Le gouvernement Marois a déjà démontré son intérêt pour la réalisation de ce projet. Avec le projet d’inversion de l’oléoduc 9B d’Enbridge, quelque 1,4 million de barils de brut de l’Ouest pourraient couler vers le Québec chaque jour d’ici quelques années. La province deviendrait ainsi une plaque tournante pour l’industrie pétrolière albertaine.

10 commentaires
  • Jean Richard - Abonné 6 février 2014 09 h 42

    Information incomplète

    Peut-être ai-je mal lu mais il semble y avoir un élément manquant à l'information : les 32 millions de tonnes de GES, s'agit-il d'une augmentation au niveau global ou seulement au niveau du Canada.

    Dit autrement, est-ce que la mise en service de l'oléoduc aura un effet sur la consommation (par exemple, des prix plus bas que sur le marché qui approvisionne actuellement l'est du pays seraient-ils un incitatif à augmenter la consommation ) ?

    Est-ce que le mode de production du pétrole albertain (reconnu pour être parmi les plus énergivore à produire) intervient dans ce calcul, là où il remplacera un pétrole moins polluant à produire ?

    Ou enfin, est-ce que le pétrole albertain va simplement entrer en concurrence avec celui des autres producteurs et qu'à partir de là, l'augmentation de 32 millions de tonnes de GES sera seulement pour le Canada (avec éventuellement des émissions moindres ailleurs) ?

    • Danielle Caron - Inscrite 6 février 2014 11 h 38

      Il s'agit de "la production du brut", comme le dit l'article.
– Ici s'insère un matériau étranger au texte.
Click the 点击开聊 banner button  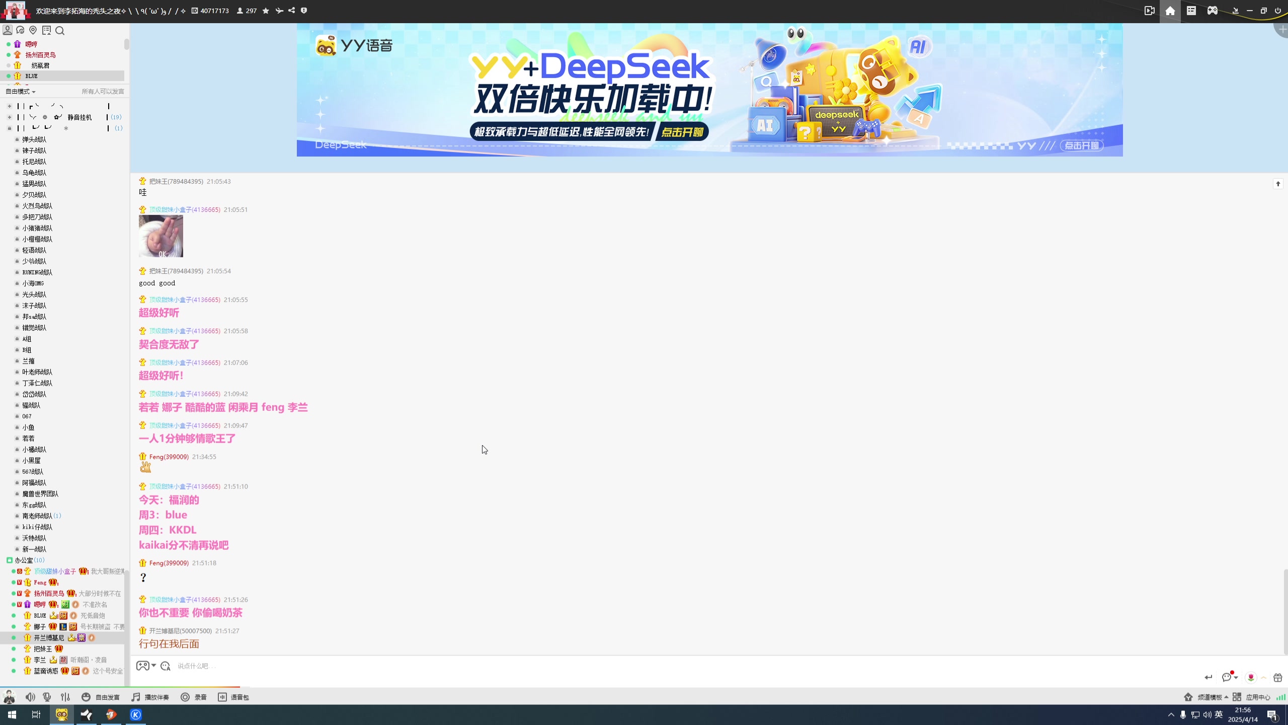(682, 132)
La production du pétrole dans les sables bitumineux. Et une fois que ces gaz à effet de serre sont dans l'atmosphère... ils ne se contentent pas de flotter indéfiniment au-dessus d'un territoire aux frontières définies par l'homme.

      Il ne me semble pas qu'il soit même question de la consommation du produit fini.
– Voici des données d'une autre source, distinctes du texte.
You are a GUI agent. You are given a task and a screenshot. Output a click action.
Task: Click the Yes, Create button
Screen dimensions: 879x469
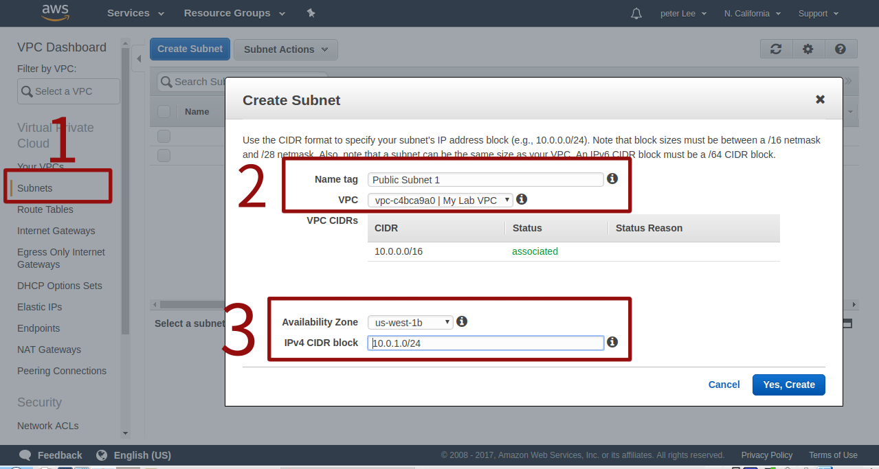pyautogui.click(x=788, y=385)
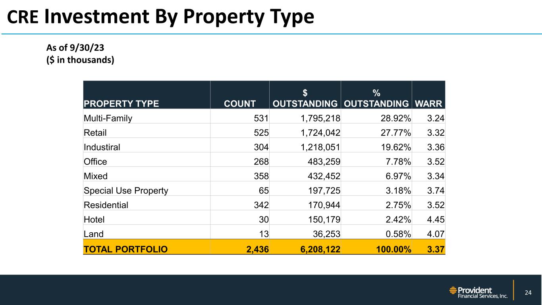Click the % OUTSTANDING column header
Viewport: 542px width, 305px height.
pyautogui.click(x=376, y=98)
    • Richard Leclerc - Abonné 6 février 2014 11 h 41

      Je n'ai pas toute ces réponses, mais peut-être les trouverez-vous en lisant vous-mêmes le rapport de l'institut Pembina. http://www.pembina.org/pub/2519

  • René Racine - Abonné 6 février 2014 12 h 25

    Un calcul de crancre

    32 millions de tonnes de GES calculés comment ? Quand le Canada exporte du pétrole, c'est qu'il produit des GES. Bien oui, le pétrole c'est sale, malpropre, et dégradant d'en produire quand c'est une des principales richesses naturelles qui donnent autant de redevances aux gouvernements et qui maintient le niveau de vie qu'on connait.
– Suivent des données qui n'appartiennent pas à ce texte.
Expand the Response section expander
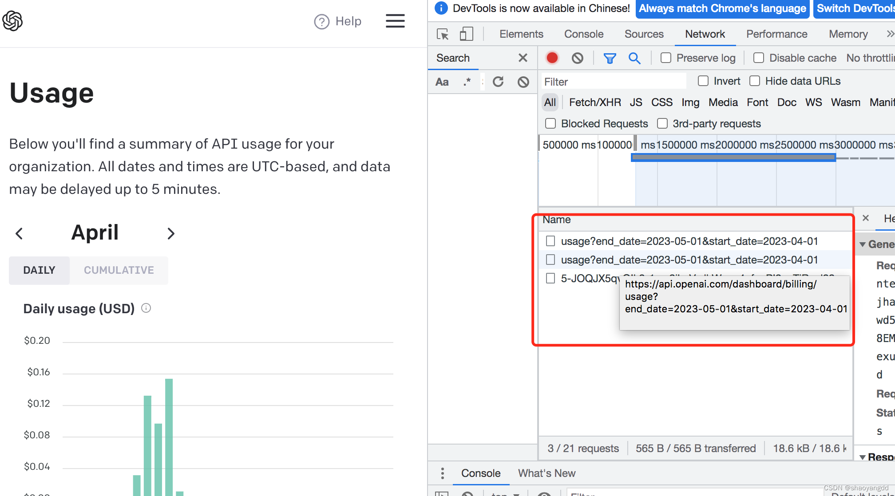Screen dimensions: 895x496 point(864,457)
    Quand les mots pétrole et environnement sont ensembles, les écologistes perdent les pédales et généralement tombent dans le panneau des chiffres tirés en l'air. Les autres pays pétroliers peuvent extraire leur pétrole mais eux autres poluent moins.

    Poluer c'est poluer. Ce n'est pas un peu ou beaucoup. On entend souvent: j'ai une petite voiture, donc je polue moins; tout un discours !!! Il y a quelque chose qui accroche: le citoyen fait le plein d'essence , pour l'écologiste pur et dur entré en religion écolo c'est mieux et plus propre si le pétrole vient d'ailleurs, d'afrique ou d'asie. La belle affaire...

    Continuer à vous laisser manipuler si naïvement, la vie est bien plus belle en asie et en afrique.

    • Benoît Gagnon - Inscrit 7 février 2014 12 h 19

      De quelles redevances gouvernementales parlez-vous?

  • Julie Carrier - Inscrite 6 février 2014 13 h 41

    Pas de frontière..

    Il y aura 32 millions de tonnes de GES de plus PAR ANNÉE dans l'atmosphère.

    La biosphère n'a pas de frontière.

  • François Ricard - Inscrit 7 février 2014 06 h 39

    Pétrole pour qui?

    Ultimement, cet oléoduc veut transporter le pétrole vers le vrai marché visé: non pas le Québec ni le Nouveau-Brunswick mais la côte est américaine: Boston, NewYork, Philadelphie, Baltimore,Washington.
    Comme pour la voie maritime du St-Laurent, il n'y aura pas grande chose pour le Québec. Quelques gouttes...

    • Benoît Gagnon - Inscrit 7 février 2014 12 h 20

      Je pencherais davantage sur quelques fuites.

    • François Ricard - Inscrit 7 février 2014 15 h 36

      D'accord pour les fuites....possiblement plus nombreuses que l'on nous dit.